Goal.
Return, word for word, everything in the razor scale-making post from "So I recently" down to "things NOT to do.".

Text provided.
────────
I'm not sure anyone else would have the same issues I did, but maybe it will at least give some people a chuckle reading about my blunders.
So I recently got into SR shaving, I bought a Gold Dollar 300 shave ready off Etsy which I like pretty well, other than the cheap plastic scales. I got two GD 66's I plan to mod in May, so after getting one shave ready, I decided I could rescale my 300. My wife is 8 months pregnant, my son is 22 months old and gets into everything, we just turned our guest/junk room into a nursery so we are officially out of space. I don't have a garage or workshop. This is really poor timing on my end, but when I get something in my head, I can't get it out. So I've been doing my best to make scales in 5-10 minute intervals back and forth between work and home. This has caused me much grief in this process, so here is a good list of things NOT to do.
1. Don't cut 1/8" thick blanks with a tablesaw:
It starts with cutting a "blank" to make your scales. I don't have a bandsaw or tablesaw easily at my disposal, but I lucked out when my father-in-law mistakenly brought his tablesaw instead of his mitre saw while I was redoing the floor in the nursery. I seized the opportunity to quickly cut 1/8" of oak I had lying around. It went surprisingly well. Except as I got further into shaping I realized the kerf marks were pretty deep and after sanding and sanding, my scales were getting pretty thin. Should've cut them a little oversized, you can always remove but you can't add back. Oh well, it's my first try and it probably won't matter so I continue on.
2. Fill the pores early in the sanding process
After having already sanded a good chunk off of my scales, I noticed the big open grains in red oak. I've never finished anything wooden to be so smooth and then took to reading about how you need to fill the pores in soft woods and some hard woods (oak and walnut included. Which happen to be what I've been working with). I read if you're finishing with an oil, you can wetsand with 100 grit or so using your oil finish to fill the pores, then progress through the finishing grits. My wood was already pretty thin at this point, but I didn't have much of a choice, so now it's thinner.
────────
Information provided.
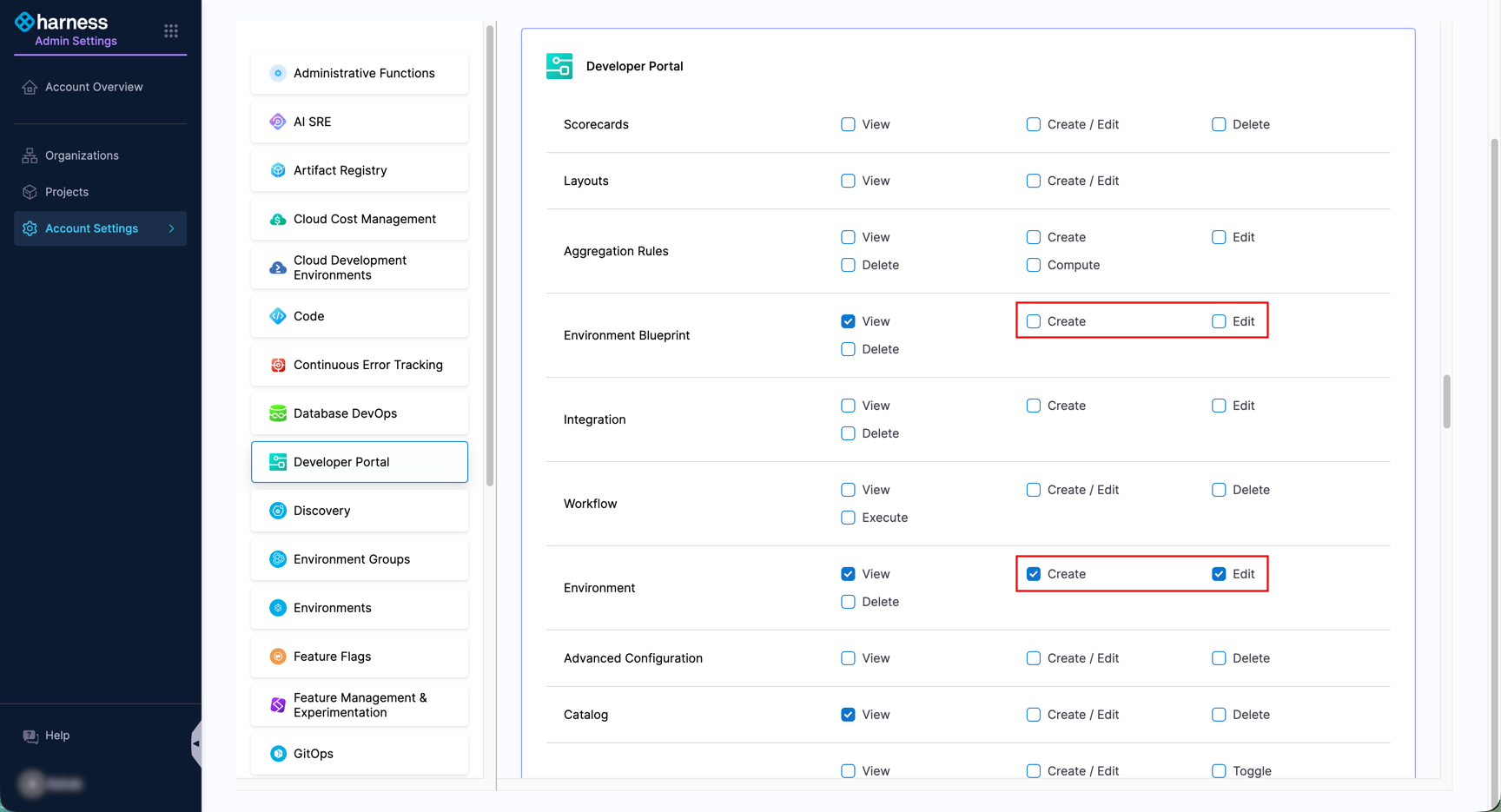This screenshot has width=1501, height=812.
Task: Uncheck View for the Environment permission
Action: coord(848,573)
────────
Exercise answer.
So I recently got into SR shaving, I bought a Gold Dollar 300 shave ready off Etsy which I like pretty well, other than the cheap plastic scales. I got two GD 66's I plan to mod in May, so after getting one shave ready, I decided I could rescale my 300. My wife is 8 months pregnant, my son is 22 months old and gets into everything, we just turned our guest/junk room into a nursery so we are officially out of space. I don't have a garage or workshop. This is really poor timing on my end, but when I get something in my head, I can't get it out. So I've been doing my best to make scales in 5-10 minute intervals back and forth between work and home. This has caused me much grief in this process, so here is a good list of things NOT to do.